Above all, we always need to ask what leverage the working class and other popular forces, together with our democratic state, have over different sectors and strata of capital and its agents in order to discipline them, as much as possible, into the transformative agenda we have highlighted above.

Unfortunately, Rasethaba's attempt to promote nationalisation asks none of these strategic questions. And he doesn't ask these questions for a very simple reason - he has a very different agenda.

Beneath the surface of his argument a strange paradox is apparent. He is in favour of public ownership of mining interests…but essentially as a route to then privatising much of them on behalf of aspirant black capitalists! He commends Limpopo's publicly-owned LimDev's endeavours "to sell 30% of its [minority] stake in ASA Metals…", and its "expression of interest for a BEE partner to buy 62,5% of its 40% stake" in the same company (I don't quite understand the arithmetic here, but nevermind). But he doesn't explain how any of this will contribute to job creation, or enhanced beneficiation.

He bewails the fact that the "state missed [an] opportunity to assist black mining entrepreneurs by not using the proceeds from the royalties legislation to fund new entrants". Again, he doesn't tell us how using public proceeds in this way would advance the transformation of our skewed, semi-colonial growth path. I am not saying that it wouldn't – but I am saying that we need to know how it would.

He calls on SA to "nationalise companies in strategic sectors" using the balance sheets of the state-owned African Exploration Mining and Finance Corporation, the IDC, PetroSA, the PIC, Eskom and Transnet. But to what end? He tells us that "these entities must expand into the African continent and eventually go global…" Again, he simply replicates the sub-imperial ambitions of Cecil Rhodes and all of his successors. Again he simply calls for the intensification of the same flawed growth path.

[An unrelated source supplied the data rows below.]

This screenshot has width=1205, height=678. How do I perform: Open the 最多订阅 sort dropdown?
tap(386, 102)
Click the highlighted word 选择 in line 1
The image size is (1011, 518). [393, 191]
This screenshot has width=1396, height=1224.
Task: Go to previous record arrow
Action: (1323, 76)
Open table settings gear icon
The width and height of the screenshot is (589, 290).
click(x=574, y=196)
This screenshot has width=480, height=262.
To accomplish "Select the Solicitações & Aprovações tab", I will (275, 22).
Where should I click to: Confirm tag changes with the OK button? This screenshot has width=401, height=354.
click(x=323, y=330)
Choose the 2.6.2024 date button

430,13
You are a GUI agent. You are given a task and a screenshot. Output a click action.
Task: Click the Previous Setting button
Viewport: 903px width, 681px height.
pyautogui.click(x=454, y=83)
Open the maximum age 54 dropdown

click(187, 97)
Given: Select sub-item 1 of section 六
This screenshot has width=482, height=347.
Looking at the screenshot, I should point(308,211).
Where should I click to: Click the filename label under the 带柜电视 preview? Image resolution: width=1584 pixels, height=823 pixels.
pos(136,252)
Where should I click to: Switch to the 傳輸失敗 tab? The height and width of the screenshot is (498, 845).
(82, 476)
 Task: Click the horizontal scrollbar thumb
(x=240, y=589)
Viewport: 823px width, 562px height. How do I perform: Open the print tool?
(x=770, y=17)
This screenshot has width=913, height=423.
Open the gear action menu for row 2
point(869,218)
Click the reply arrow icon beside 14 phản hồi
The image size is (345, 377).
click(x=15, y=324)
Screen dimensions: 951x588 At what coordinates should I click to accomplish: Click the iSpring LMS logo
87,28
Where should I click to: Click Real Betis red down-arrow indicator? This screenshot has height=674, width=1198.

It is true that he qualifies himself by saying we must expand beyond our borders "while heeding the national interest and security of the republic and the welfare of South Africans". But what about our neighbours? What about Zambians or Mozambicans or Angolans? What about an entirely different kind of relationship of developmental solidarity between SA and its region?

The ironies of Rasethaba's intervention, where nationalisation is espoused to advance privatisation, are best explained by understanding that he consistently conflates South Africa's national interests with the sectoral interests of aspirant black capitalists. Emerging black capitalists may well be able to contribute to a multi-class national struggle to transform our society. But this will not happen spontaneously. They will need to be marshalled within the discipline of a common strategic objective of transforming the STRUCTURE of our economic growth path. And that is quite a different matter from simply changing the supposed "colour" of capital.